Once an item has reached the hard-coded maximum rank of 30, some options open up such as adding a polarity to a mod slot. Each mod has a polarity indicated by a symbol in its upper-right, and slotting a mod into a matching slot on equipment allows it to be equipped for half of the energy cost. Adding this polarity to a mod slot results in the equipment having its level reset to zero, which means it now deals base damage and has a lot less energy available for mods, but ranking the item back up will result in better stats owing to the increased energy savings generated by the polarized mod slot.
This system is one of the oldest parts of Warframe, and it is well thought-out and robust, while also allowing for players who’d rather not bother with tinkering to click an auto-apply button to get on with the rest of the game. That being said, it is easy to spend several hours messing with loadouts, applying polarization, and heading back out to level up a weapon for yet another round of mastery. Watching those damage numbers reach dozens or perhaps even hundreds of thousands of points is rewarding.
One issue that still rears its head at players from time to time is crossplay. While Warframe may be available on PC, Xbox One, Xbox Series X/S, PlayStation 4, PlayStation 5, and even the Switch, unfortunately the only form of cross-platform play available is cross-generation within the same platform family, i.e. PS4 and PS5 gamers can play together, as can XBO/XBSX players, but none can intermix across platforms. Progress can also only be transferred cross-generation, which is a shame for PC players who may have wanted to try the game out on a next-generation console without starting over again or continuing from a very old, barely-used console account. Crossplay and cross-save are two things that seem to be more prevalent as the video game industry matures, and Digital Extremes has not completely ruled things out in this regard, but for now the restrictions in place are unfortunate.
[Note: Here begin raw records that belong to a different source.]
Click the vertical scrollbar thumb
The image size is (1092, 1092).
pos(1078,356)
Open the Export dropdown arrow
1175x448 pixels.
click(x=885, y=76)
Warframe has now successfully launched on two PlayStation consoles in a row, and both times as a launch title. Once again, this is the place to play if you don’t have a PC that can play the game at high settings. The PS5 is also the only place to play where haptic feedback plays into how the game feels. This helps to cement the DualSense controller as less of a gimmick and more of an accessory that enhances gameplay. Even without those enhancements, though, Warframe on the PS5 is a showcase-worthy action game that every console owner has truly free access to. Ninjas play free, after all!